3.2. Experimental vs. Simulated Results

In order to validate DETECt by means of measurement data, the free-floating temperature regime of walls, floor, ceiling, and indoor air obtained by means of dynamic simulations was compared to the empirical ones achieved through the described experimental setup. To this aim,the test room was suitably modelled in DETECt by implementing within the code all the related geometrical features and thermophysical properties. In addition, several measured indoor and outdoor environmental variables were assumed as dynamic input data and boundary conditions, such as the following:

• global radiation on the outdoor horizontal roof surface, I_TOThor, and vertical South-West façade, I_TOTver. Note that, the global radiation on the vertical North-West façade is calculated starting from the measured global radiation on the outdoor horizontal surface;
• outdoor air temperature, T_OUT,exp;
• indoor air temperature of the corridor at the twelfth building floor limiting the SE wall (Figure 3). Such a temperature was implemented as boundary condition of the room SE wall;
• indoor air temperature of the building space at the eleventh floor. Such a temperature was implemented as boundary condition of the floor partition;
• internal surface temperature of the North-East wall, T_NE,exp.
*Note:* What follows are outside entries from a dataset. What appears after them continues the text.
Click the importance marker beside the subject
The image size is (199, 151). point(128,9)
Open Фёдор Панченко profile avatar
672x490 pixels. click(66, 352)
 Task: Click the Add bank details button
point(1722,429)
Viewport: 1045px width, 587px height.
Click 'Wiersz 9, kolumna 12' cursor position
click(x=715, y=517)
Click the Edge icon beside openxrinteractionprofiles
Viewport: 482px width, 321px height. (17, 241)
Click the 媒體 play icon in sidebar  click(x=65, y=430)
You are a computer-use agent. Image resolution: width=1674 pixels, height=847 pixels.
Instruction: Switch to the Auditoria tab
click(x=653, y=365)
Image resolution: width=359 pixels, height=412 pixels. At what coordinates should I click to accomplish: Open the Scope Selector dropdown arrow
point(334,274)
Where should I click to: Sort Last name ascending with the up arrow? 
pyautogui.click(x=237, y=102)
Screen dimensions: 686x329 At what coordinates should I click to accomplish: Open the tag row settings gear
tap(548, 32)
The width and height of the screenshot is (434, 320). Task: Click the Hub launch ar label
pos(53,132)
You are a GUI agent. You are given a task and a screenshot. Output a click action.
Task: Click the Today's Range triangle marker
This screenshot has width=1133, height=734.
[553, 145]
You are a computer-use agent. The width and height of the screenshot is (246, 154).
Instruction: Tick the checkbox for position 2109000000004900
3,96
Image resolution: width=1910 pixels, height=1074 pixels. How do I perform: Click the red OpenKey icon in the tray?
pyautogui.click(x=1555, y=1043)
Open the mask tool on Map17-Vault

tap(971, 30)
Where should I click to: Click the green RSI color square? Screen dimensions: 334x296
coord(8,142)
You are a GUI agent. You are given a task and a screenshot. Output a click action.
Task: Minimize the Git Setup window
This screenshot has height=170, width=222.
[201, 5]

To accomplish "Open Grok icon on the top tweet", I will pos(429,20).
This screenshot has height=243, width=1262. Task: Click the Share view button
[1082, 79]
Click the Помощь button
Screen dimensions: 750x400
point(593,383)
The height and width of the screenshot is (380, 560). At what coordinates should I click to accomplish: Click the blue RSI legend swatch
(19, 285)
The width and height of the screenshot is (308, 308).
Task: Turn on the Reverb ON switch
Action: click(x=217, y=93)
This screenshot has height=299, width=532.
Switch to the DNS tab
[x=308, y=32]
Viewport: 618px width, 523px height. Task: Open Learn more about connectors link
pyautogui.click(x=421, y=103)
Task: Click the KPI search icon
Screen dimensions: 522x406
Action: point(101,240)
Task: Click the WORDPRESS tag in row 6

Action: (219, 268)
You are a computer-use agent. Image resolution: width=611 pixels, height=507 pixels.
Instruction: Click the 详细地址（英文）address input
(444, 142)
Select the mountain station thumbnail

By dynamically logging such parameters a suitable data file to be inputted to DETECt, concerning all the thermal solicitations received by the test room, was obtained. As mentioned above, the test room was monitored for a long period with the aim of collecting a high number of measurements (considering the different occurring meteorological conditions). The simulation time step was set, according to measurements, at 360 s. The initial conditions relative to all the modelled temperature were set at the starting measured temperatures collected on February 2nd.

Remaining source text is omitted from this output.